|Publication number||US5950740 A|
|Application number||US 08/893,597|
|Publication date||Sep 14, 1999|
|Filing date||Jul 14, 1997|
|Priority date||Jul 14, 1997|
|Publication number||08893597, 893597, US 5950740 A, US 5950740A, US-A-5950740, US5950740 A, US5950740A|
|Inventors||Steve D. Fletcher|
|Original Assignee||Fletcher; Steve D.|
|Export Citation||BiBTeX, EndNote, RefMan|
|Patent Citations (16), Non-Patent Citations (2), Classifications (10), Legal Events (3)|
|External Links: USPTO, USPTO Assignment, Espacenet|
There are no applications related to this application filed in this or any foreign country.

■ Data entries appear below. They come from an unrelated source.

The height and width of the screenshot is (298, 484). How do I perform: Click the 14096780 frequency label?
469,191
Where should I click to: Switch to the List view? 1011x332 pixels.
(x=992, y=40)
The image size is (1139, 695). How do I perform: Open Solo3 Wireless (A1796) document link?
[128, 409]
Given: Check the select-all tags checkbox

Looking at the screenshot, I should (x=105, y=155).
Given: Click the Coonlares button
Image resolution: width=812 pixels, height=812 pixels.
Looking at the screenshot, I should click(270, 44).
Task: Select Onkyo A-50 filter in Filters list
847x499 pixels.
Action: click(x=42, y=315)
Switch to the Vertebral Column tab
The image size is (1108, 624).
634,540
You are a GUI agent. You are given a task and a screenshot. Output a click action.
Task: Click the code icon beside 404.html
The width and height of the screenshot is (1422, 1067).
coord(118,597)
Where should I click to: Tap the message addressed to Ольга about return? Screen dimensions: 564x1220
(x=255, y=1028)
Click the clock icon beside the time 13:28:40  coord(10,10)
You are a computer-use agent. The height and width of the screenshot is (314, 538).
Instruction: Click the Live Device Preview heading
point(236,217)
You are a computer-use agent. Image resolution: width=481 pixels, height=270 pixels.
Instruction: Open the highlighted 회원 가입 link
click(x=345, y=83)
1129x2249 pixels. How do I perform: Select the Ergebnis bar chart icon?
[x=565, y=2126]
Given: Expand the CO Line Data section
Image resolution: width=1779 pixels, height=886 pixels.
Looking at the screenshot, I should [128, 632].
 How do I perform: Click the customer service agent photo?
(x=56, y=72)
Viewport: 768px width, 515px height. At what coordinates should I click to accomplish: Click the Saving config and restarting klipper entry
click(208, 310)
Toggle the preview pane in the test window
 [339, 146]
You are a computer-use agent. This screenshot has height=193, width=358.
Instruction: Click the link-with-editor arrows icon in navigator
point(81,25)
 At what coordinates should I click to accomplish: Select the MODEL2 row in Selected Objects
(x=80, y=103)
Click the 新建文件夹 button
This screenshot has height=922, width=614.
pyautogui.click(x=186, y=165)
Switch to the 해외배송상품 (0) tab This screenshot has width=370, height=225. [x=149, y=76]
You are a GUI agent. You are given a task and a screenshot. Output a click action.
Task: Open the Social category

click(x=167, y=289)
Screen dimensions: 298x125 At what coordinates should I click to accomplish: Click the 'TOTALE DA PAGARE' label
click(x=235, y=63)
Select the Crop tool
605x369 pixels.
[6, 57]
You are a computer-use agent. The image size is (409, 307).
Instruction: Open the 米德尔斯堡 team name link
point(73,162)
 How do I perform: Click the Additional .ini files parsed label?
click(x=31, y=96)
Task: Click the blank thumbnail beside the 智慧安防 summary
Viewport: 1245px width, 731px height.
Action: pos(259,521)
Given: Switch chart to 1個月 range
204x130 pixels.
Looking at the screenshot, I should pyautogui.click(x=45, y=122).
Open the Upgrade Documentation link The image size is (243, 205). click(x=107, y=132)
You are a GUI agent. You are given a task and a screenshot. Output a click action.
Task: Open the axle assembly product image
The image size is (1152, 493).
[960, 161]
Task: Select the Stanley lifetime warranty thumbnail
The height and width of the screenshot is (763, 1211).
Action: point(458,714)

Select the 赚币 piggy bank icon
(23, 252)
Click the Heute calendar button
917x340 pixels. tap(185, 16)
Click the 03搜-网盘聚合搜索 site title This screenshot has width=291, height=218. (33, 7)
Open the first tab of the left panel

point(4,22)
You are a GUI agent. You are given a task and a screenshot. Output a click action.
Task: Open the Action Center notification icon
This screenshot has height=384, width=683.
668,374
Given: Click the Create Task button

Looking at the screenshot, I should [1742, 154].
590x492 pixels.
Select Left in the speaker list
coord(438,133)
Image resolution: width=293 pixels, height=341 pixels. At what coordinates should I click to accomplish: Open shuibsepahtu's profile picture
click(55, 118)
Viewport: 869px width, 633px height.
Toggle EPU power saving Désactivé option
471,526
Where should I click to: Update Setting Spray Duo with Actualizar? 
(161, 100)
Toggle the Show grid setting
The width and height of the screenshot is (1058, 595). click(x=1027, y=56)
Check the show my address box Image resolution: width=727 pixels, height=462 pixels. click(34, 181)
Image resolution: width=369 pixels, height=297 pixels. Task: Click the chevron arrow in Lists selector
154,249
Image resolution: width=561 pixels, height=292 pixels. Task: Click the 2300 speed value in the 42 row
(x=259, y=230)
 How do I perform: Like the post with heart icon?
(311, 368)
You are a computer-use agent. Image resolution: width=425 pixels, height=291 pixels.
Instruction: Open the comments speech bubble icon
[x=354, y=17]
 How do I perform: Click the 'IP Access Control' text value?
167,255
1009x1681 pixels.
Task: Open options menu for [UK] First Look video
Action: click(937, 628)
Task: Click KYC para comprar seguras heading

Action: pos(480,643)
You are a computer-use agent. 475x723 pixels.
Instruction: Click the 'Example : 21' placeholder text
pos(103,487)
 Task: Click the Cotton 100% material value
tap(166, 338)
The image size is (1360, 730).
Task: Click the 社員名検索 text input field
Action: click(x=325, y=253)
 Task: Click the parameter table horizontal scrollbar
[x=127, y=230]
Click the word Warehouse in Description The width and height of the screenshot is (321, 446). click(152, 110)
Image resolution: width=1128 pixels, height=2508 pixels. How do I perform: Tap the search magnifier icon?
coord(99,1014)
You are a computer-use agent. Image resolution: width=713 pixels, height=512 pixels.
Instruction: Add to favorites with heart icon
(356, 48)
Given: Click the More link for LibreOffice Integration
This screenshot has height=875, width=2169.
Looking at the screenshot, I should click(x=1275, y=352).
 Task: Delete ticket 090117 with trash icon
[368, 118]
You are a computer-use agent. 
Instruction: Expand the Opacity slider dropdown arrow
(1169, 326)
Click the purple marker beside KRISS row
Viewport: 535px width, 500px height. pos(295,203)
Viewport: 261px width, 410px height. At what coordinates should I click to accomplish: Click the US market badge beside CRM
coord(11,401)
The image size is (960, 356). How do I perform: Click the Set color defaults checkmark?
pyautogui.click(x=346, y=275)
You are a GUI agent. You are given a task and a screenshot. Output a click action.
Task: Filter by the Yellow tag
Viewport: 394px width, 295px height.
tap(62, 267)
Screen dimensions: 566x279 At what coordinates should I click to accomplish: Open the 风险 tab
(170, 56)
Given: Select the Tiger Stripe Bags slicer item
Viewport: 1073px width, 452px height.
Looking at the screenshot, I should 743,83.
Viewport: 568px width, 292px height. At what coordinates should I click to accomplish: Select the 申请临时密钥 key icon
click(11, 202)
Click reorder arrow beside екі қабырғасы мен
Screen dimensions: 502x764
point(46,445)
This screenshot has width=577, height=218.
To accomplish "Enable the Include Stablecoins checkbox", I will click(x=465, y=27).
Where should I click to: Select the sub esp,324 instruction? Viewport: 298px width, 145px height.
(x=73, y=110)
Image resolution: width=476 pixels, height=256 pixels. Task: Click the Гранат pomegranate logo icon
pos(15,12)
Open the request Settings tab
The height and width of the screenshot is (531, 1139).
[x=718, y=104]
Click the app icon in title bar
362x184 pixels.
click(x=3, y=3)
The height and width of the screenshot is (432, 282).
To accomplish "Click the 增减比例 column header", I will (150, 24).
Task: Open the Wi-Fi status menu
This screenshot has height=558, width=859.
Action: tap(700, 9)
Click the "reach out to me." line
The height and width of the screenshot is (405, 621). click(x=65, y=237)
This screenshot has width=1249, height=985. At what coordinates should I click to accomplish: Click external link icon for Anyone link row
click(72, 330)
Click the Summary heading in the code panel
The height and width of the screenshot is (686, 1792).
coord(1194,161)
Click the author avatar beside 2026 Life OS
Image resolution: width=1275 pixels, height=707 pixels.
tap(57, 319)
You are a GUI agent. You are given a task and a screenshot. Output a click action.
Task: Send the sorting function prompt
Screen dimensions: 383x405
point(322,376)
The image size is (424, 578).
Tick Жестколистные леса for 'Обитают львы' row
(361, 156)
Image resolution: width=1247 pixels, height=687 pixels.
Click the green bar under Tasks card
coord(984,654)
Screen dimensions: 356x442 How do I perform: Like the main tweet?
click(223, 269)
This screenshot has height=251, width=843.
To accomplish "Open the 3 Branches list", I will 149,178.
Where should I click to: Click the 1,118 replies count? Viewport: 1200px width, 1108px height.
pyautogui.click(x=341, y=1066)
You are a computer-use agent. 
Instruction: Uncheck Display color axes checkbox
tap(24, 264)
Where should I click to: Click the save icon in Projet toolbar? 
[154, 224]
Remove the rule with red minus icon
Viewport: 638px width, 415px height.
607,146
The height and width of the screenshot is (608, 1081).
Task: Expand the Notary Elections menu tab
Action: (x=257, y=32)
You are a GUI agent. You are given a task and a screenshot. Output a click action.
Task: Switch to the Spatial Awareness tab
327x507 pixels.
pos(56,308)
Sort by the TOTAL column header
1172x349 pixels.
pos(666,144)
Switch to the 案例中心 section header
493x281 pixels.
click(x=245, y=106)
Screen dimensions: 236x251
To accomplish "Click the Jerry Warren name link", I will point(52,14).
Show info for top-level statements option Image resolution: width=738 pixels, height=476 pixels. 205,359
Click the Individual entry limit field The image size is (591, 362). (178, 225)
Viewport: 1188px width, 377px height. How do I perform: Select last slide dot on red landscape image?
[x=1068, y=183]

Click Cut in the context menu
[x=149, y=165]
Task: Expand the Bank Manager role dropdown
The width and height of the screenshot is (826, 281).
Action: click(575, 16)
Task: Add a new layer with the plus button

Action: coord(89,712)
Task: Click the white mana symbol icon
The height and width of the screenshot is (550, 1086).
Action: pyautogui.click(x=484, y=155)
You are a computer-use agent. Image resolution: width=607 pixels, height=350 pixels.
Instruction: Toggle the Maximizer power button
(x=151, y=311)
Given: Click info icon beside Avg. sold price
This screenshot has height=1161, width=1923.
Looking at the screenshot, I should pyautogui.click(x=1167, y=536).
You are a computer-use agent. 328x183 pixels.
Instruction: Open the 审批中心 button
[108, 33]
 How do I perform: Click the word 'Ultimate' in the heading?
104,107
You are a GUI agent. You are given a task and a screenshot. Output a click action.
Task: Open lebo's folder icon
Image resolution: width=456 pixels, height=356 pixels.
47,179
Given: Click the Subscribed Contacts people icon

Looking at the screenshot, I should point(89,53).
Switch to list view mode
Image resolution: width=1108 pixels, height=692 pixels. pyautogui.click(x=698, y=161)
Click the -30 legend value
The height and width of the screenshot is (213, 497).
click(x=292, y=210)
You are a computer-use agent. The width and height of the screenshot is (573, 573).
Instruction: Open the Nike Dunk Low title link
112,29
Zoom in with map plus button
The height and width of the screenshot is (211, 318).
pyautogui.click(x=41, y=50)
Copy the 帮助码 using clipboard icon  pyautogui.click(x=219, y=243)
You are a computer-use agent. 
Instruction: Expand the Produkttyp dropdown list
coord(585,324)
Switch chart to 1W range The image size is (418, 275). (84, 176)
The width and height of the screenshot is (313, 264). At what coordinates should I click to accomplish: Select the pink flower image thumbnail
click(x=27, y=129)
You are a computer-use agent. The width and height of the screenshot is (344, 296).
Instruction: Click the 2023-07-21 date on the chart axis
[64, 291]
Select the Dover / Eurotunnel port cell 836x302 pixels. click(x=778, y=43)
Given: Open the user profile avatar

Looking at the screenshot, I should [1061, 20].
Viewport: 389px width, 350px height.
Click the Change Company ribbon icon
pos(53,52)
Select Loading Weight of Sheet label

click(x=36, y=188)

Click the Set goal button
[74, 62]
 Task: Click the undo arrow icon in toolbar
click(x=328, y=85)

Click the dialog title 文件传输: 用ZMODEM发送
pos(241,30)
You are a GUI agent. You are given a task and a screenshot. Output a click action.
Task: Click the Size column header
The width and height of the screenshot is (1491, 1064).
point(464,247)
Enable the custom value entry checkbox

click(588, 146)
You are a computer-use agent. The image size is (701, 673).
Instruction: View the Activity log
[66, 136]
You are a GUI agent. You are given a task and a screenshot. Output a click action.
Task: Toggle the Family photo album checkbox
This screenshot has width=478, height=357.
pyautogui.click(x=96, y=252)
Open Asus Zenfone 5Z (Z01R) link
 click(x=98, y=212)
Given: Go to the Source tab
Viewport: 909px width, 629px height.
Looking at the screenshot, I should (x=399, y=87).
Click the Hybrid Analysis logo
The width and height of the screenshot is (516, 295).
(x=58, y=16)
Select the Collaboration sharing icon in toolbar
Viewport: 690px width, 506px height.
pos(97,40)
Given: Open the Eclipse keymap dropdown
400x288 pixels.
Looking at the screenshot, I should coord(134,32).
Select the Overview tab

The present invention relates in general to a locking device for a soil sampling apparatus. The structure of the device enables the unlocking of the nose after it has been driven to a desired depth, thereby allowing a sample to be taken beginning at the desired depth.
The need to obtain soil samples is present in many industries, particularly where investigation of hazardous waste is required. Prior art soil sampling apparatuses have disclosed a number of different structures to unlock the nose at a desired depth, and to thereby begin to take the soil sample. Some soil sampling apparatuses have to be unscrewed in order to begin to take the soil sample. This requires a long rod that extends from the surface to the nose of the soil sampling apparatus, and is susceptible to binding and other difficulties. Other soil sampling apparatuses have wires or fluids to release the nose at the desired depth, and have a variety of shortcomings.
What is needed is a soil sampling apparatus having a nose that is easily unlocked, without the requirement of wires, fluids, rods or other structures that will add to the complexity, cost, time and failure rate of the soil sampling apparatus.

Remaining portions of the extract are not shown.